The Box Score: Baseball's Official Newspaper

Long before highlight reels and sports apps, baseball fans followed their teams through the box score — a compact, information-dense summary printed in newspapers every morning. Today the box score lives digitally, but its format has barely changed in over a century. Once you know how to read it, you can reconstruct an entire game without watching a single pitch.

The Basic Structure

A standard box score has two main sections: the batting summary and the pitching summary. Below those, you'll find line score and game notes. Let's walk through each.

Reading the Batting Lines

Each hitter gets one row. The columns from left to right typically look like this:

ColumnWhat It Means
ABAt-Bats — official plate appearances (walks, HBP, sac flies don't count)
RRuns scored
HHits
RBIRuns Batted In — runners who scored because of the batter's plate appearance
BBWalks (Base on Balls)
SOStrikeouts
AVGUpdated season batting average after the game

A "1-for-4" performance means one hit in four at-bats. A "2-for-3 with a walk" means two hits in three official at-bats plus one walk (making it four total plate appearances).

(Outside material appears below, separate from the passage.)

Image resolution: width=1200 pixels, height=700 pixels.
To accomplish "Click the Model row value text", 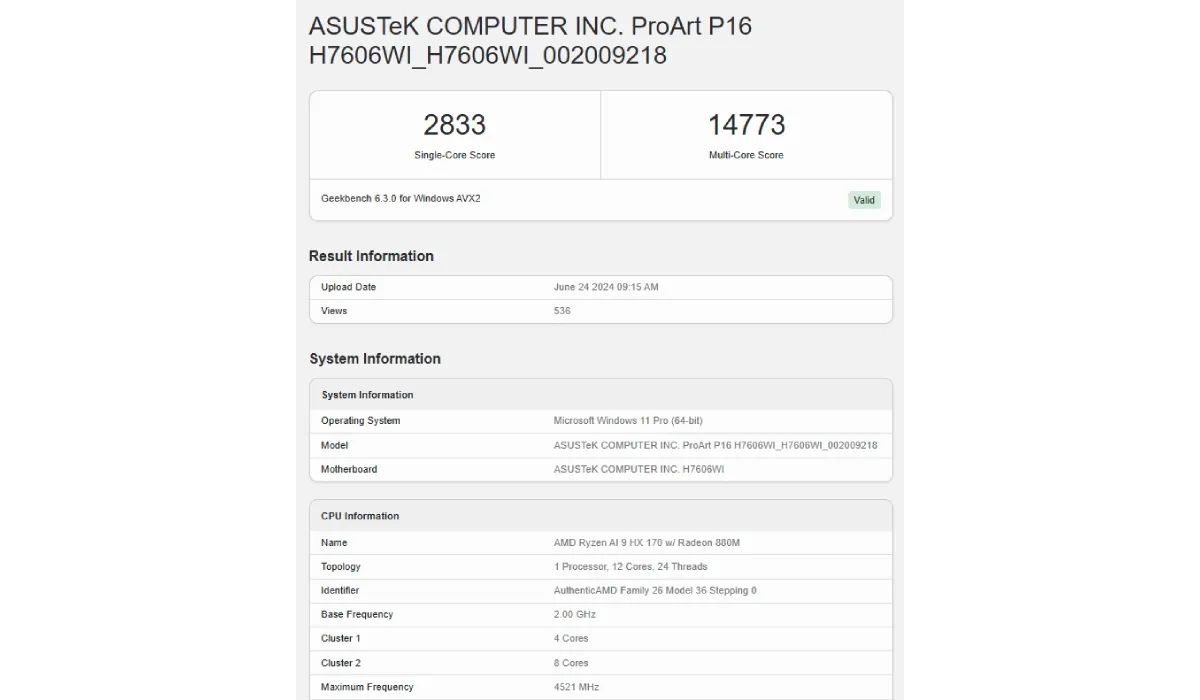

Understanding the Position Abbreviations

You'll often see players listed with their defensive position:

  • P — Pitcher
  • C — Catcher
  • 1B, 2B, 3B — First, Second, Third Base
  • SS — Shortstop
  • LF, CF, RF — Left, Center, Right Field
  • DH — Designated Hitter
  • PH — Pinch Hitter
  • PR — Pinch Runner

Reading the Pitching Lines

Each pitcher who appeared in the game gets a row in the pitching section:

ColumnWhat It Means
IPInnings Pitched (6.2 means 6 innings and 2 outs)
HHits allowed
RRuns allowed
EREarned Runs — runs not caused by defensive errors
BBWalks issued
KStrikeouts (also shown as SO)
ERAUpdated season Earned Run Average

The starting pitcher is listed first. Look for W (win), L (loss), or S (save) next to certain pitchers' names — these indicate the official decision of the game.

The Line Score

Above or below the batting/pitching sections, you'll find the line score — a grid showing runs scored by each team in each inning, plus totals for runs (R), hits (H), and errors (E). It looks like a scoreboard snapshot and tells you exactly when runs were scored and how the game flowed.

Game Notes Section

At the bottom, look for notes on:

  • 2B, 3B, HR — Extra-base hits, listed by player
  • SB — Stolen bases
  • DP — Double plays turned
  • LOB — Left on base (runners who didn't score)
  • WP — Wild pitch; PB — Passed ball

Putting It All Together

A box score tells a complete story if you know how to listen. A starter with 7 IP, 2 ER, and 9 K had a dominant outing. A cleanup hitter going 0-for-5 with 3 strikeouts struggled badly. A bullpen that surrendered 5 runs in 1.1 innings cost their team the game. The box score is a data-rich narrative — and once you can read it fluently, following baseball becomes a richer, deeper experience.